(Pointing records for text and elements)

>>>>>

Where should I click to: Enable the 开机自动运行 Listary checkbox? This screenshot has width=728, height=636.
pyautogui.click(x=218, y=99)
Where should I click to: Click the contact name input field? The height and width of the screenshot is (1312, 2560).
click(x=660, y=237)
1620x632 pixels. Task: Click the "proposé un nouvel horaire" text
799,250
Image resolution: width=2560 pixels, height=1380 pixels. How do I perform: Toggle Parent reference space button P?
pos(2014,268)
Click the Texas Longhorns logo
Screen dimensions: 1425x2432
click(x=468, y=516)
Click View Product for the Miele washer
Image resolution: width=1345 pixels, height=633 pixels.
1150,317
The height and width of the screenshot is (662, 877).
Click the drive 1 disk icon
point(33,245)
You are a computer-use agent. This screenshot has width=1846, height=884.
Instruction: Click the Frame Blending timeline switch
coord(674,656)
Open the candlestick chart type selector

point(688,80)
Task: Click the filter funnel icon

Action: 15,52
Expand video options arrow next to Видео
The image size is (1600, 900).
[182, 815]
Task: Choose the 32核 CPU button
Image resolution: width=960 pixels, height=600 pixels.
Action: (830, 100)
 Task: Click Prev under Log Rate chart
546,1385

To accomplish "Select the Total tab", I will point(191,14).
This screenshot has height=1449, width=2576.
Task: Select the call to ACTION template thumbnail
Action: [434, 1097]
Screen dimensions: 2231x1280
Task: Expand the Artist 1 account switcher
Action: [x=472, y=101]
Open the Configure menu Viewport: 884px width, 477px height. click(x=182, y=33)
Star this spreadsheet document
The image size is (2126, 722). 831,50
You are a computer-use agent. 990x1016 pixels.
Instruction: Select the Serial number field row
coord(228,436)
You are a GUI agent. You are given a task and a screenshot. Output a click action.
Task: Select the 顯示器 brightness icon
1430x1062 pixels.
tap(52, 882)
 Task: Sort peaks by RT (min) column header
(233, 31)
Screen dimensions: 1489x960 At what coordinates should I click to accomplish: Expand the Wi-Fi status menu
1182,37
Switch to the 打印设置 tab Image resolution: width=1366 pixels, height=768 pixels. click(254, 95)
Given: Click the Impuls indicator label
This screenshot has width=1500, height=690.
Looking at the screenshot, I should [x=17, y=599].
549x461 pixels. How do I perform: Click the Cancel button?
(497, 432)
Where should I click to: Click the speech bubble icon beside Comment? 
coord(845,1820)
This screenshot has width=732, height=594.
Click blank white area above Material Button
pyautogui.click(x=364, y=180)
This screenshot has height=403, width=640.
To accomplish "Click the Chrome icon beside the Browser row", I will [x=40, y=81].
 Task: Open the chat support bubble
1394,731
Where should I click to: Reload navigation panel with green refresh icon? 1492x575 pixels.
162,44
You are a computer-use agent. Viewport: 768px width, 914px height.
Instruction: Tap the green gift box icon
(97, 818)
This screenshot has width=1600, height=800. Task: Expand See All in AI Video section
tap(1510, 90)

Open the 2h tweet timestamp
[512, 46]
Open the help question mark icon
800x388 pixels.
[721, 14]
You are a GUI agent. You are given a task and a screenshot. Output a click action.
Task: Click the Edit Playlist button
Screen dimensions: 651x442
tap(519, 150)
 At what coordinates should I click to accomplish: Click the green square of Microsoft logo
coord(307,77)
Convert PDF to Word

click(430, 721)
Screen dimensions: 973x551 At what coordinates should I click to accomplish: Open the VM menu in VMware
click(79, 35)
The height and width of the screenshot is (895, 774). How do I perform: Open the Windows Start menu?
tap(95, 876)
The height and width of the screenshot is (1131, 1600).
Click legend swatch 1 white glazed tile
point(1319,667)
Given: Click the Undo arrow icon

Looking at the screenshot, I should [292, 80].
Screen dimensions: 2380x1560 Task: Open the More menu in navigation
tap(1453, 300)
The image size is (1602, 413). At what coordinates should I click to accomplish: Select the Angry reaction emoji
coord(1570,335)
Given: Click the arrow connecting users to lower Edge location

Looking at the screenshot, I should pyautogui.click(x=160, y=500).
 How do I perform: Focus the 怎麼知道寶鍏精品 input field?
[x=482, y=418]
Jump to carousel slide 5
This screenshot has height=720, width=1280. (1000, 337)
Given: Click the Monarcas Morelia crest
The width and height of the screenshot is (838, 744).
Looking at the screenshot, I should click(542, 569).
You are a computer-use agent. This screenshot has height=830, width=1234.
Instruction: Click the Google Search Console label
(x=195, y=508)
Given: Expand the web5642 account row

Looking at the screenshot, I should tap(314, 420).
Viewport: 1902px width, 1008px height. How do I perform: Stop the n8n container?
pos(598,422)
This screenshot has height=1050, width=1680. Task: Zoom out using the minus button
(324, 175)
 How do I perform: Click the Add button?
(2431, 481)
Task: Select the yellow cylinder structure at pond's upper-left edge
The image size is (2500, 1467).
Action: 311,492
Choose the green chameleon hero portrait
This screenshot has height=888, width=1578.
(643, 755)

<<<<<

▶ PROBLEM
Reproduce every one of the rows above, line for line and without any change.

▶ TASK SOLUTION
Where should I click to: Enable the 开机自动运行 Listary checkbox? This screenshot has width=728, height=636.
pyautogui.click(x=218, y=99)
Where should I click to: Click the contact name input field? The height and width of the screenshot is (1312, 2560).
click(x=660, y=237)
1620x632 pixels. Task: Click the "proposé un nouvel horaire" text
799,250
Image resolution: width=2560 pixels, height=1380 pixels. How do I perform: Toggle Parent reference space button P?
pos(2014,268)
Click the Texas Longhorns logo
Screen dimensions: 1425x2432
click(x=468, y=516)
Click View Product for the Miele washer
Image resolution: width=1345 pixels, height=633 pixels.
1150,317
The height and width of the screenshot is (662, 877).
Click the drive 1 disk icon
point(33,245)
You are a computer-use agent. This screenshot has width=1846, height=884.
Instruction: Click the Frame Blending timeline switch
coord(674,656)
Open the candlestick chart type selector

point(688,80)
Task: Click the filter funnel icon

Action: 15,52
Expand video options arrow next to Видео
The image size is (1600, 900).
[182, 815]
Task: Choose the 32核 CPU button
Image resolution: width=960 pixels, height=600 pixels.
Action: (830, 100)
 Task: Click Prev under Log Rate chart
546,1385

To accomplish "Select the Total tab", I will point(191,14).
This screenshot has height=1449, width=2576.
Task: Select the call to ACTION template thumbnail
Action: [434, 1097]
Screen dimensions: 2231x1280
Task: Expand the Artist 1 account switcher
Action: [x=472, y=101]
Open the Configure menu Viewport: 884px width, 477px height. click(x=182, y=33)
Star this spreadsheet document
The image size is (2126, 722). 831,50
You are a computer-use agent. 990x1016 pixels.
Instruction: Select the Serial number field row
coord(228,436)
You are a GUI agent. You are given a task and a screenshot. Output a click action.
Task: Select the 顯示器 brightness icon
1430x1062 pixels.
tap(52, 882)
 Task: Sort peaks by RT (min) column header
(233, 31)
Screen dimensions: 1489x960 At what coordinates should I click to accomplish: Expand the Wi-Fi status menu
1182,37
Switch to the 打印设置 tab Image resolution: width=1366 pixels, height=768 pixels. click(254, 95)
Given: Click the Impuls indicator label
This screenshot has width=1500, height=690.
Looking at the screenshot, I should [x=17, y=599].
549x461 pixels. How do I perform: Click the Cancel button?
(497, 432)
Where should I click to: Click the speech bubble icon beside Comment? 
coord(845,1820)
This screenshot has width=732, height=594.
Click blank white area above Material Button
pyautogui.click(x=364, y=180)
This screenshot has height=403, width=640.
To accomplish "Click the Chrome icon beside the Browser row", I will [x=40, y=81].
 Task: Open the chat support bubble
1394,731
Where should I click to: Reload navigation panel with green refresh icon? 1492x575 pixels.
162,44
You are a computer-use agent. Viewport: 768px width, 914px height.
Instruction: Tap the green gift box icon
(97, 818)
This screenshot has width=1600, height=800. Task: Expand See All in AI Video section
tap(1510, 90)

Open the 2h tweet timestamp
[512, 46]
Open the help question mark icon
800x388 pixels.
[721, 14]
You are a GUI agent. You are given a task and a screenshot. Output a click action.
Task: Click the Edit Playlist button
Screen dimensions: 651x442
tap(519, 150)
 At what coordinates should I click to accomplish: Click the green square of Microsoft logo
coord(307,77)
Convert PDF to Word

click(430, 721)
Screen dimensions: 973x551 At what coordinates should I click to accomplish: Open the VM menu in VMware
click(79, 35)
The height and width of the screenshot is (895, 774). How do I perform: Open the Windows Start menu?
tap(95, 876)
The height and width of the screenshot is (1131, 1600).
Click legend swatch 1 white glazed tile
point(1319,667)
Given: Click the Undo arrow icon

Looking at the screenshot, I should [292, 80].
Screen dimensions: 2380x1560 Task: Open the More menu in navigation
tap(1453, 300)
The image size is (1602, 413). At what coordinates should I click to accomplish: Select the Angry reaction emoji
coord(1570,335)
Given: Click the arrow connecting users to lower Edge location

Looking at the screenshot, I should pyautogui.click(x=160, y=500).
 How do I perform: Focus the 怎麼知道寶鍏精品 input field?
[x=482, y=418]
Jump to carousel slide 5
This screenshot has height=720, width=1280. (1000, 337)
Given: Click the Monarcas Morelia crest
The width and height of the screenshot is (838, 744).
Looking at the screenshot, I should click(542, 569).
You are a computer-use agent. This screenshot has height=830, width=1234.
Instruction: Click the Google Search Console label
(x=195, y=508)
Given: Expand the web5642 account row

Looking at the screenshot, I should tap(314, 420).
Viewport: 1902px width, 1008px height. How do I perform: Stop the n8n container?
pos(598,422)
This screenshot has height=1050, width=1680. Task: Zoom out using the minus button
(324, 175)
 How do I perform: Click the Add button?
(2431, 481)
Task: Select the yellow cylinder structure at pond's upper-left edge
The image size is (2500, 1467).
Action: 311,492
Choose the green chameleon hero portrait
This screenshot has height=888, width=1578.
(643, 755)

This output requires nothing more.